What you have to do:
Below this line are records; write out exactly the lines from the one containing "Where should I click to: Click the resize" through the one containing "Click the Search dialog application icon", with the pictures left out.

BEGIN Data records

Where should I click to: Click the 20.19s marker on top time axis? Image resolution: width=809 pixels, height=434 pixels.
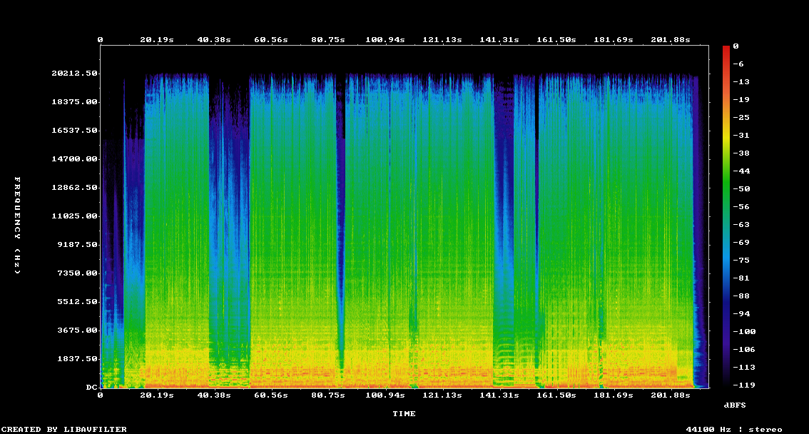tap(157, 40)
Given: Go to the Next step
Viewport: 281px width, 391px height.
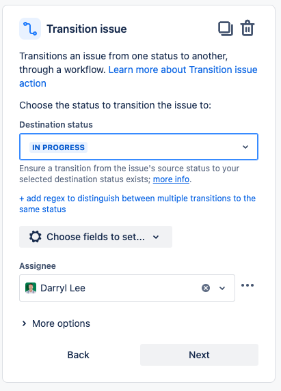Looking at the screenshot, I should click(199, 355).
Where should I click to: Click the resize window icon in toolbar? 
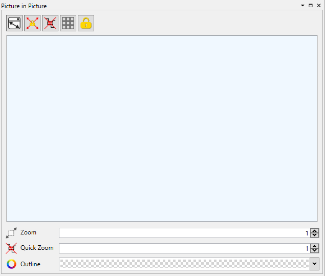tap(14, 23)
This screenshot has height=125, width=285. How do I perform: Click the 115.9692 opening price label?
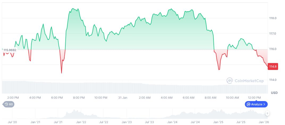coord(10,50)
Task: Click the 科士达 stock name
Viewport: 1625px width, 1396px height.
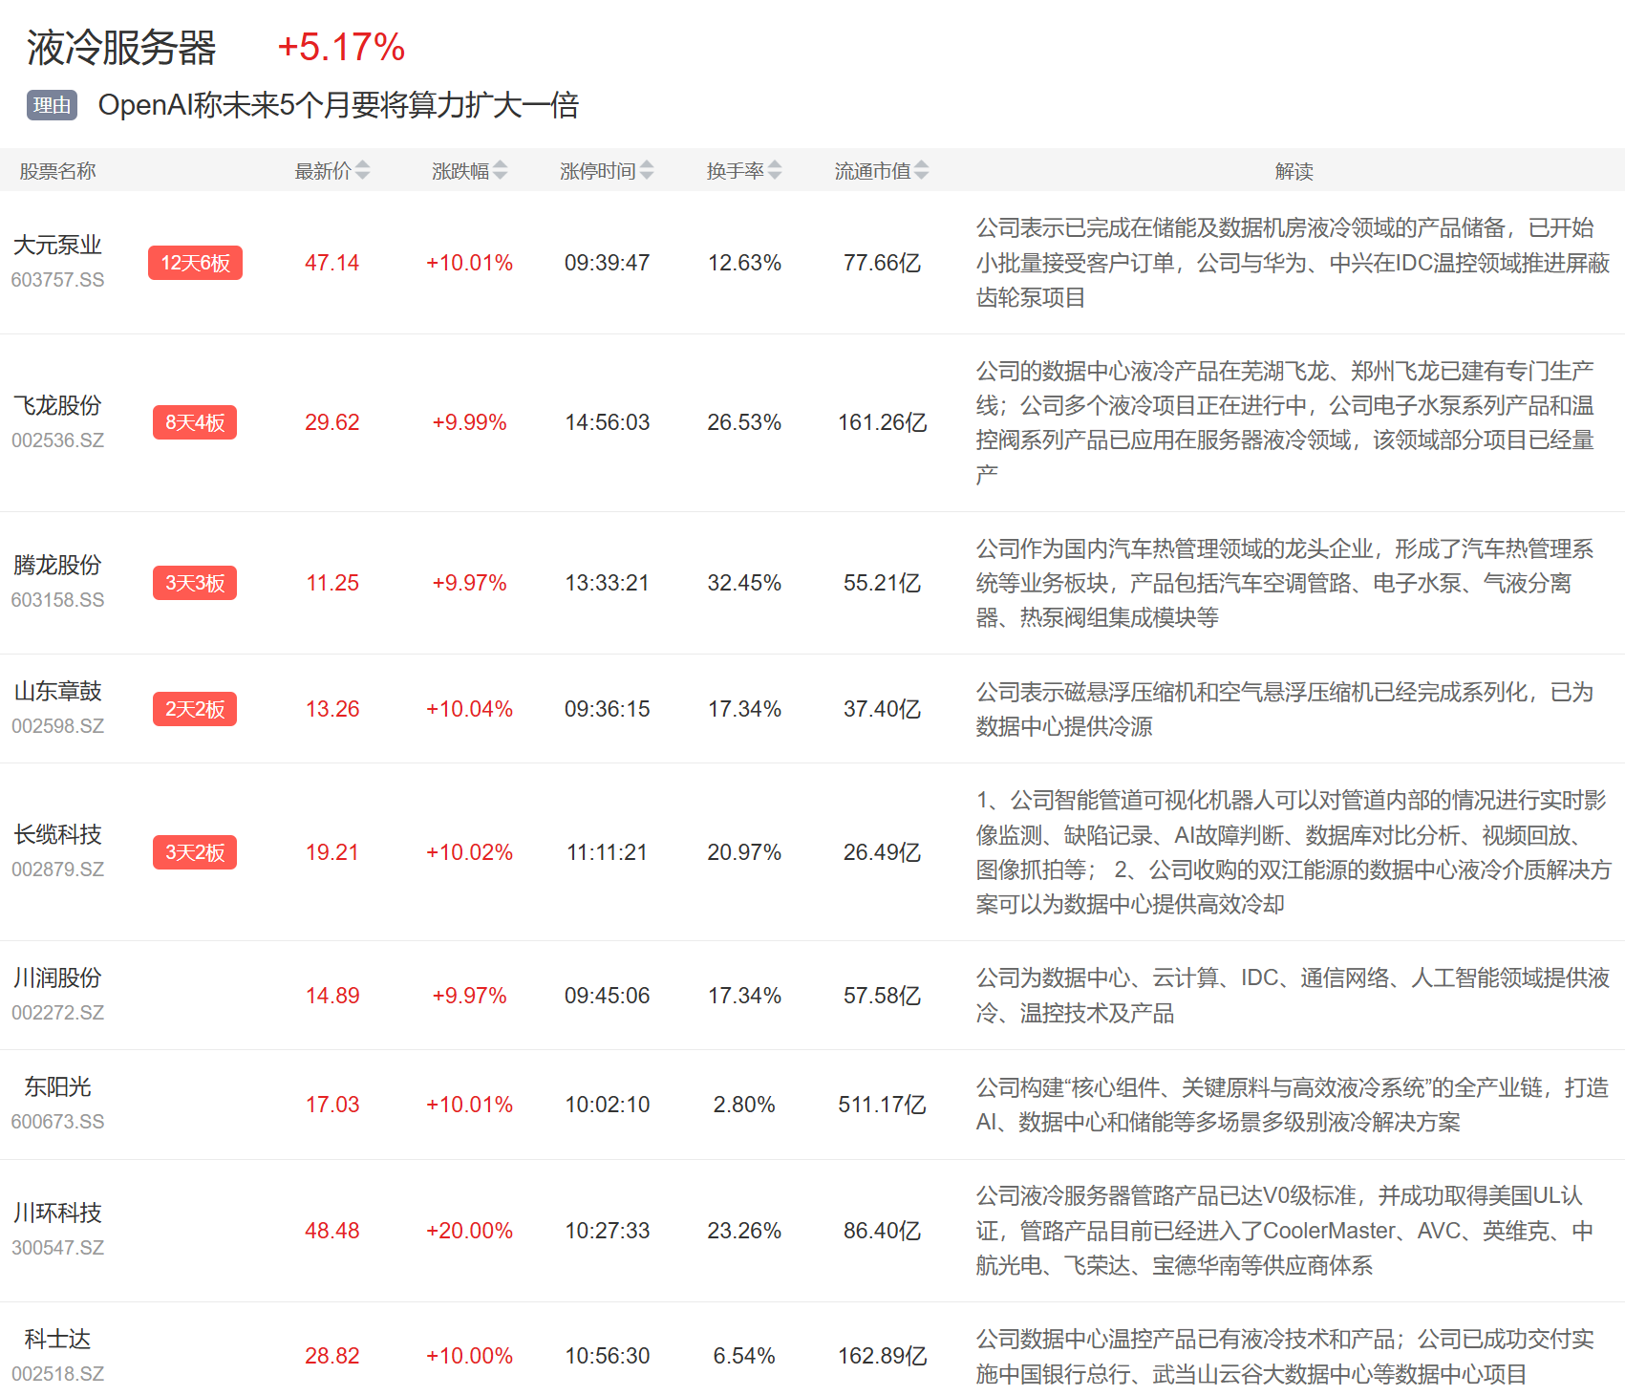Action: [x=57, y=1340]
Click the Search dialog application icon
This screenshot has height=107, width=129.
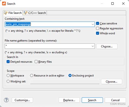coord(4,4)
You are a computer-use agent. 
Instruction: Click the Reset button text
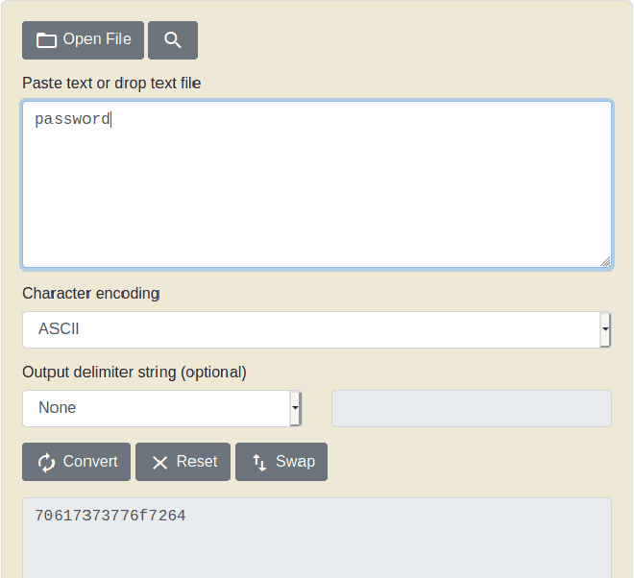(197, 462)
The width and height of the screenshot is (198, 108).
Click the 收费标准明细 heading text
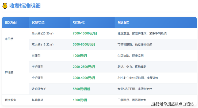coord(25,6)
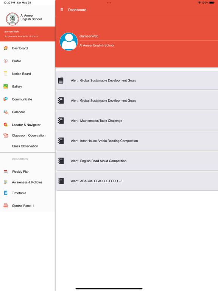
Task: Open the Control Panel 1 grid icon
Action: [x=6, y=205]
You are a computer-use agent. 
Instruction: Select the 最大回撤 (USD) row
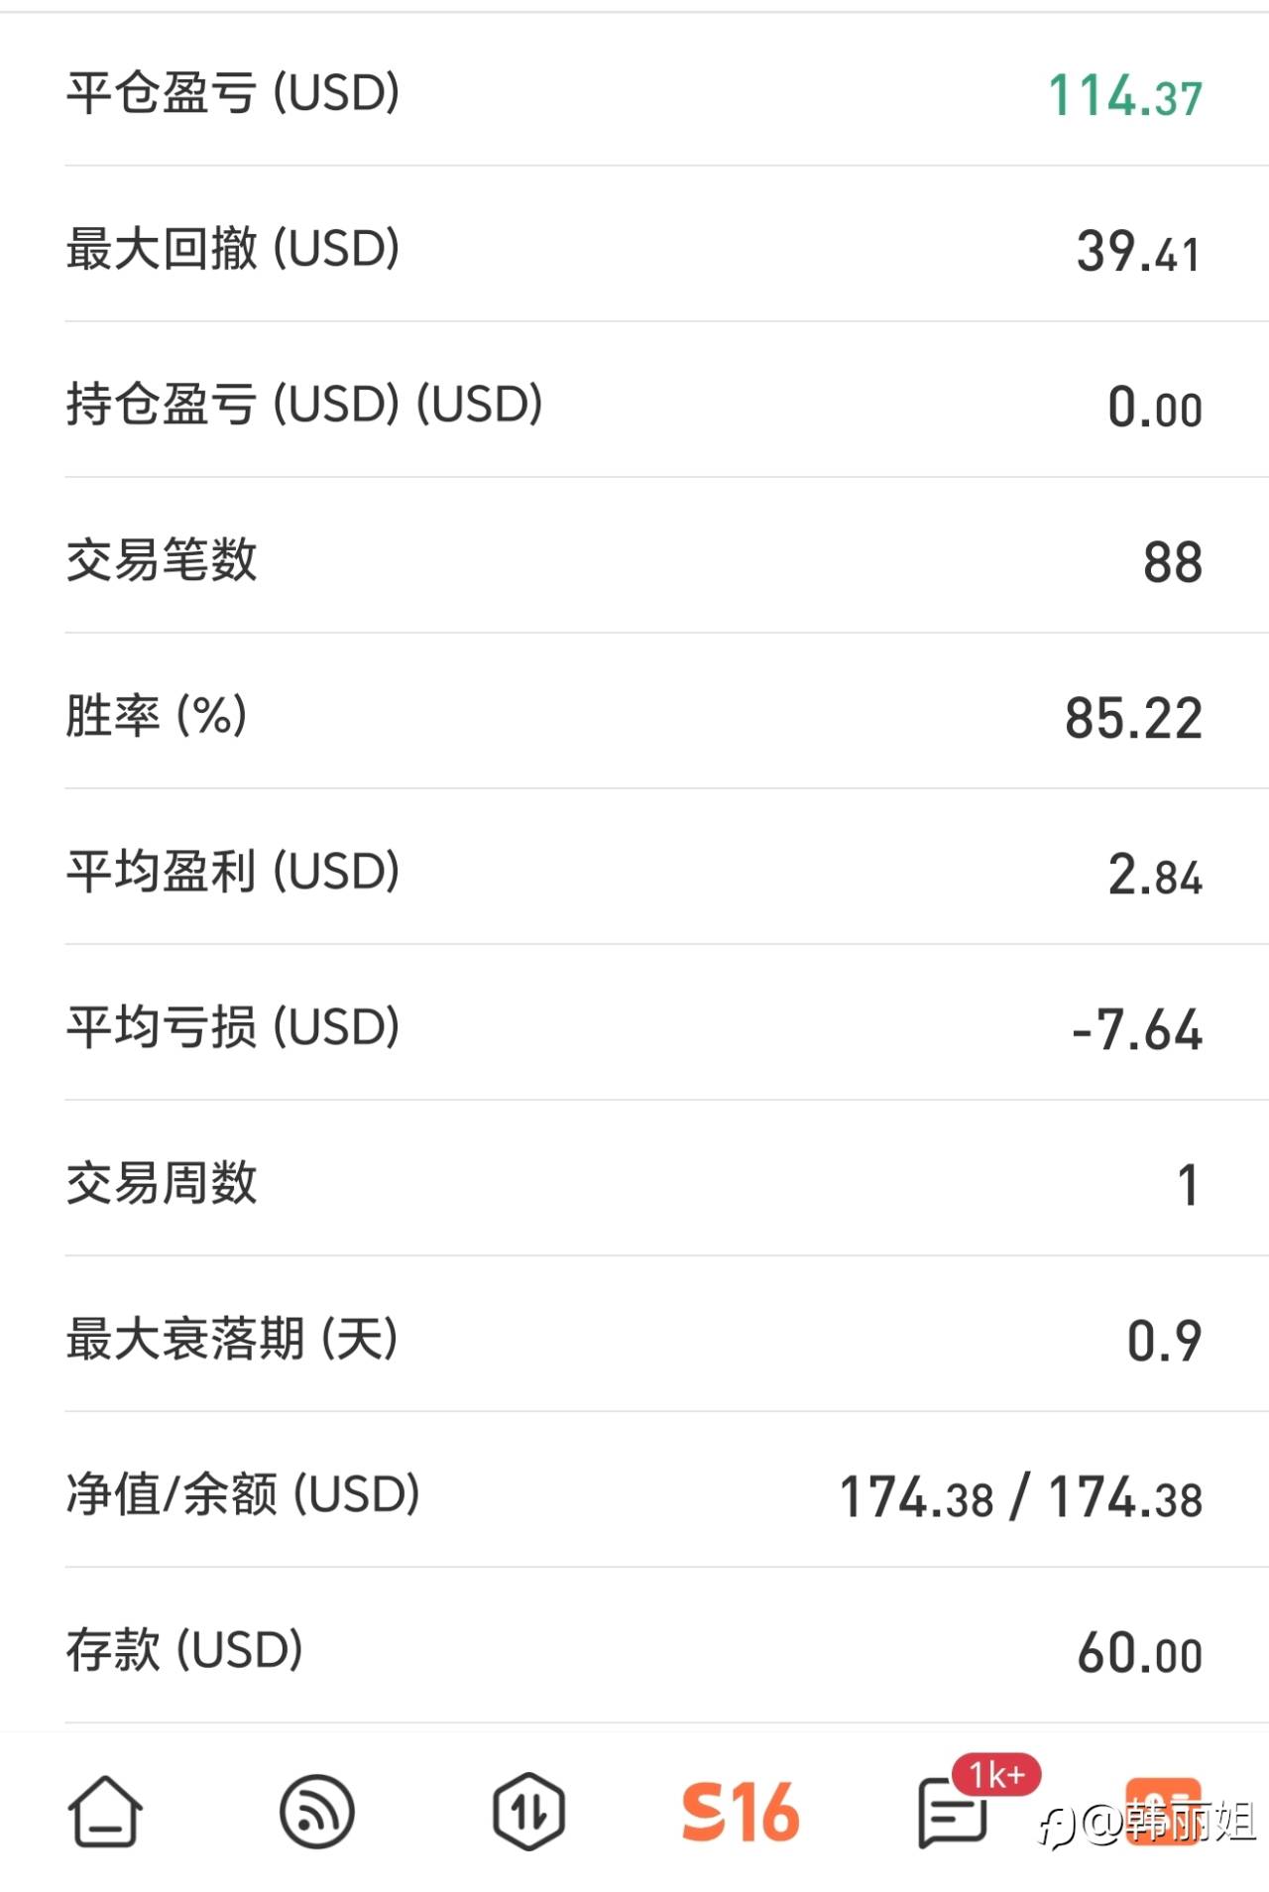coord(635,249)
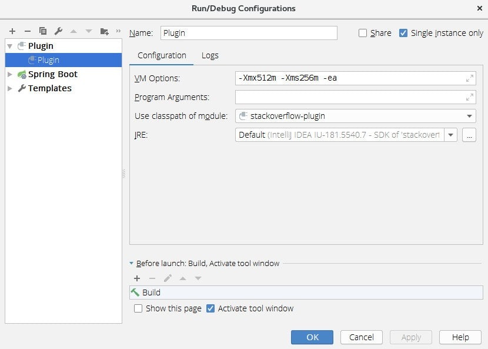Open the classpath of module dropdown
This screenshot has width=488, height=349.
[356, 116]
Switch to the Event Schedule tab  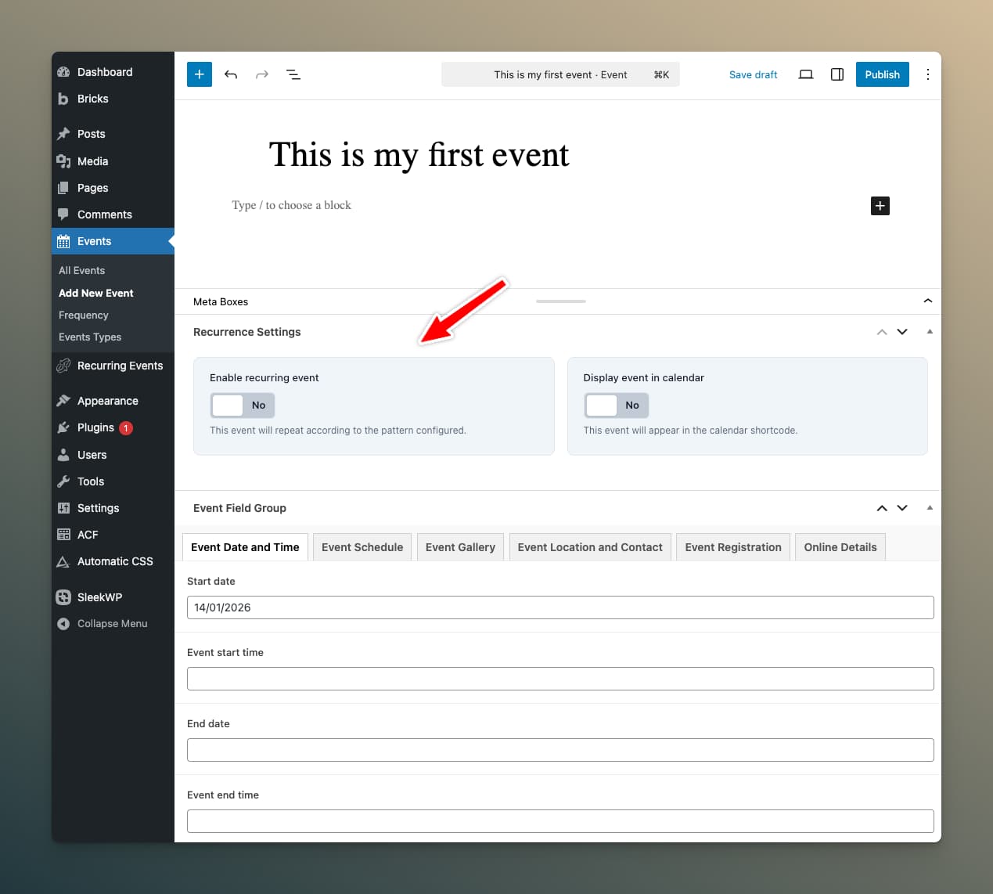pos(362,547)

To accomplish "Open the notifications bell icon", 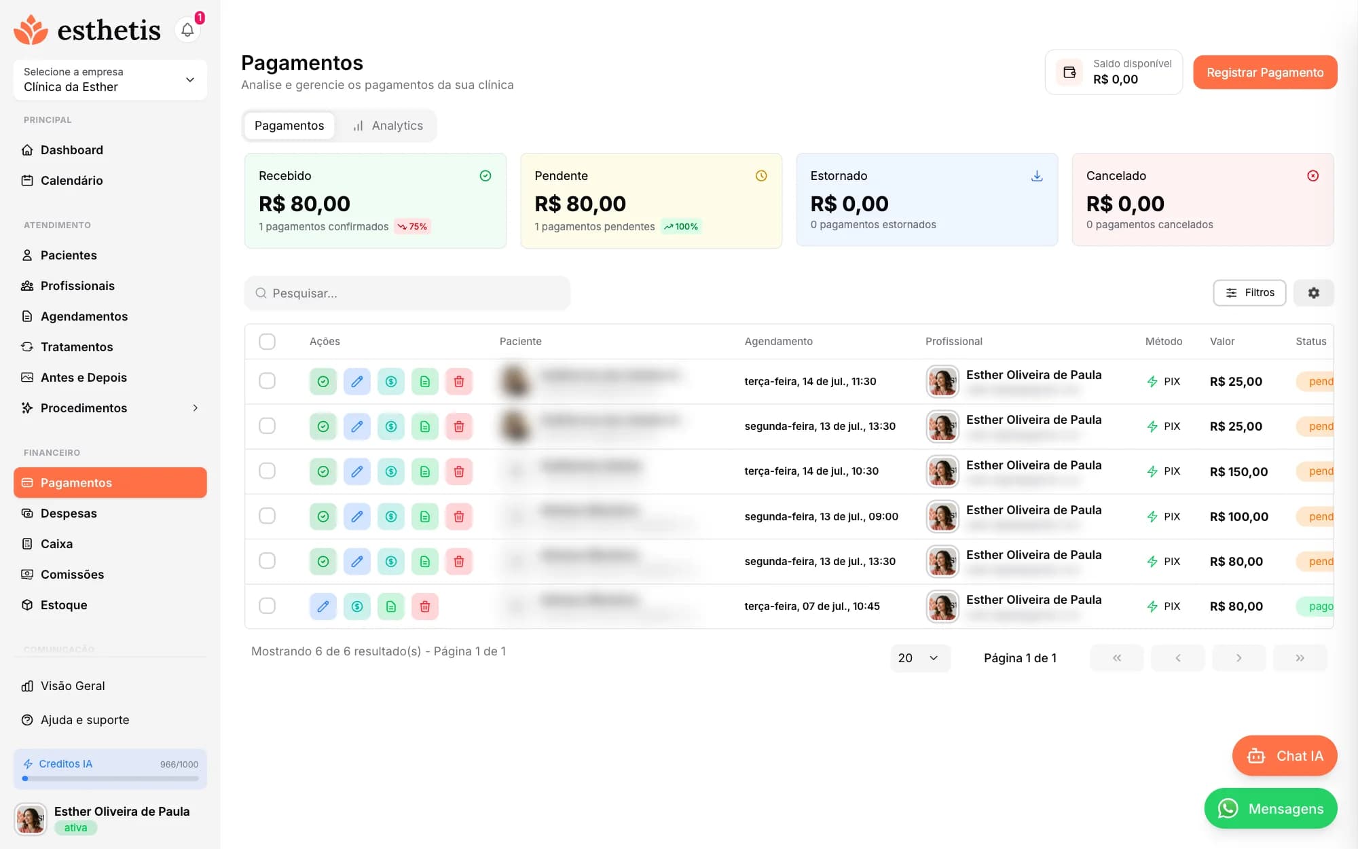I will (187, 30).
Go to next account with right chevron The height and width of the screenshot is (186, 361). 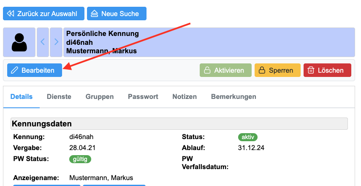(x=56, y=42)
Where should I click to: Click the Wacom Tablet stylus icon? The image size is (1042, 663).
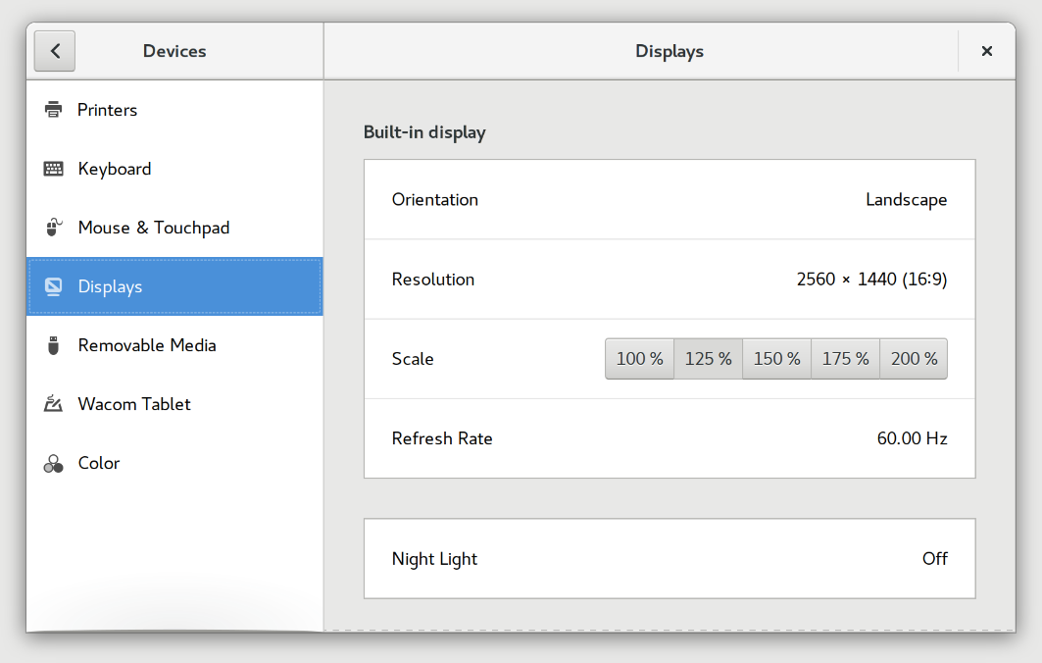tap(52, 404)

END Data records

Answer box:
Where should I click to: Click the resize window icon in toolbar? 
tap(14, 23)
This screenshot has height=125, width=285. How do I perform: Click the 115.9692 opening price label?
coord(10,50)
Task: Click the 科士达 stock name
Viewport: 1625px width, 1396px height.
Action: [x=57, y=1340]
Click the Search dialog application icon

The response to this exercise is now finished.